Is Baptism Required To Receive The Holy Spirit?


I have been attending a great bible teaching church and in the last few month have come to realize that the pastor believes that we don’t receive the Holy Spirit until we are baptized. We have spoken at length and agree that when you believe on Jesus as your Savior you are saved and will spend eternity with him and the father. He says that Ephesians 1:13-14 is saying we are sealed (as in marked) for our future inheritance, but the spirit doesn’t dwell and live within us until we get baptized and that is when we receive the promise of the Father. He says the Lord’s own baptism is our example of this and in Acts 2:38 Peter placed baptism before receiving the Holy Spirit.

I think that baptism is very important and we should do it because it is commanded and it is a public display of our choice to be a follower of Christ, but I disagree with my pastor on this issue. I have studied at length and hoped you might help?

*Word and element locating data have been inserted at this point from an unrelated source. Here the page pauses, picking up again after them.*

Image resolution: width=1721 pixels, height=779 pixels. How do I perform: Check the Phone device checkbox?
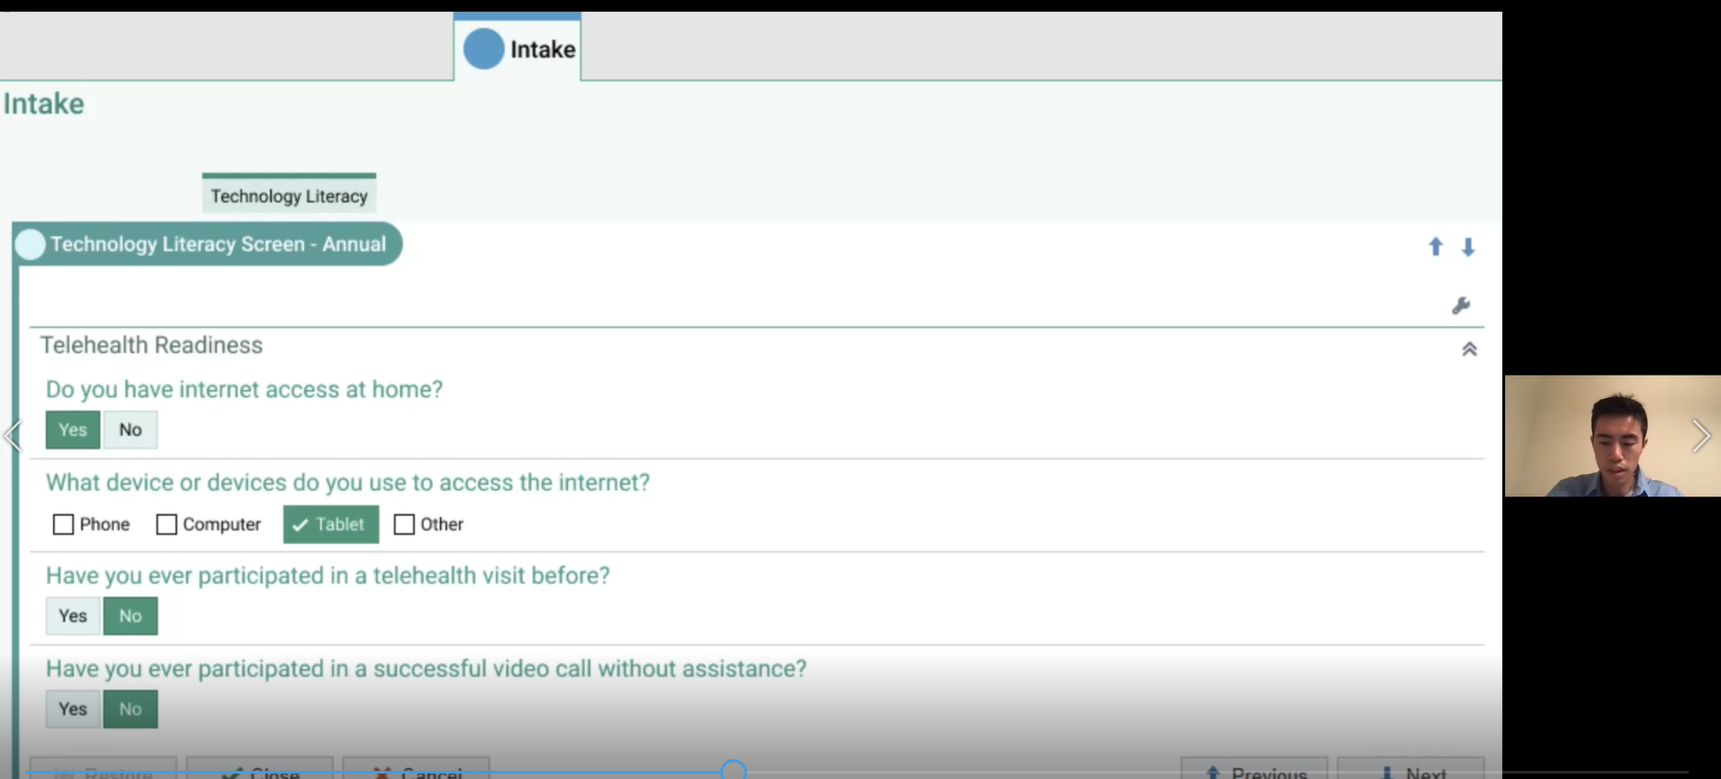coord(63,524)
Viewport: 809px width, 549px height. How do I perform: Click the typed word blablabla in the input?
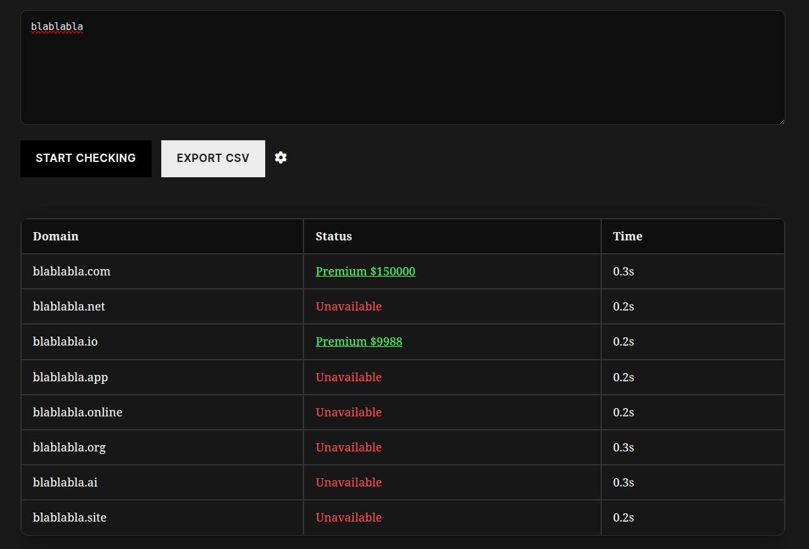(57, 26)
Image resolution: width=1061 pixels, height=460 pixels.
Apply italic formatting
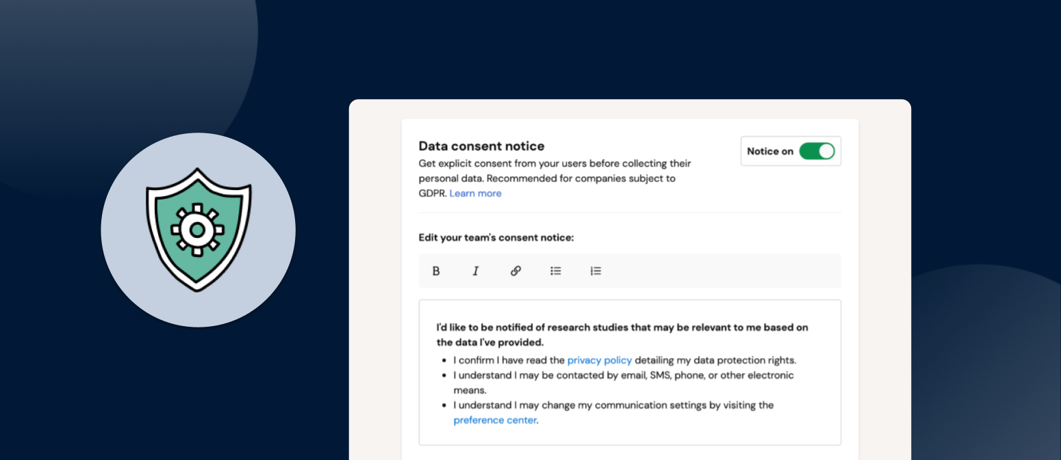(x=476, y=271)
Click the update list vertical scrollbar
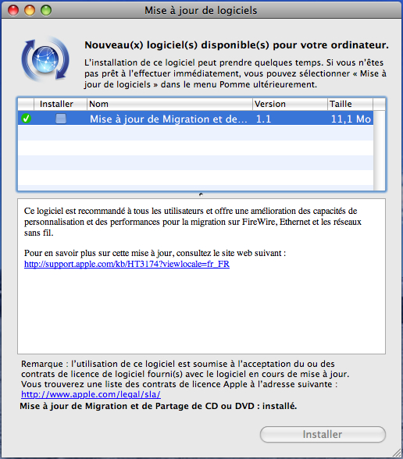This screenshot has width=403, height=459. (x=380, y=150)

I disagree with your pastor’s interpretation on several counts. There’s no reason to believe Jesus was only prophesying about the Holy Spirit in John 20:22. It’s reasonable to assume that having first been followers of John, several of the Lord’s disciples had been baptized. But there’s nothing in the Biblical record indicating that they all were, and even those who were did not receive the Holy Spirit at the time. Neither did a baptism precede either the event in the Upper Room or the Day of Pentecost. A literal reading of Ephesians 1:13-14 clearly says the Holy Spirit was sealed within us at the moment of belief. Paul repeated this promise in 2 Cor. 1:21-22 and 2 Cor. 5:5 without mentioning baptism. Saying he thought it would be redundant to mention baptism is putting words in his mouth.

It’s important to remember that in Acts 2 Peter was speaking in the Temple to a Jewish audience who had a different understanding of baptism than we do. They had used baptism (they called it a Mikvah) for centuries as a rite of purification before the Sabbath or a marriage or some other important undertaking. The Church uses baptism as a public declaration of having been born again. So for them it preceded an important change, while for us it follows it.

Also, to say that Jesus did not possess the Holy Spirit before His baptism is tantamount to denying His deity from birth. It would mean that before the baptism He was just an ordinary man. Remember John, who had known Jesus all His life, questioned His need for one. I believe He was being obedient to the Law by taking a mikvah at the outset of His ministry. The sign of the Holy Spirit descending upon Him was to show He was being equipped for ministry and to give an indication of His Father’s pleasure (Matt. 3:13-17).

The Holy Spirit dwells within us from the moment of belief to guide and direct us. But once in a while, He may come upon us in power to equip us for a special task or challenge. This is what happened with Jesus, it’s what happened with the disciples, and it’s what happens with us.

You and your pastor agree that this is not a salvation issue. Personally, I think if this is all you can find to disagree about, you should consider yourself blessed.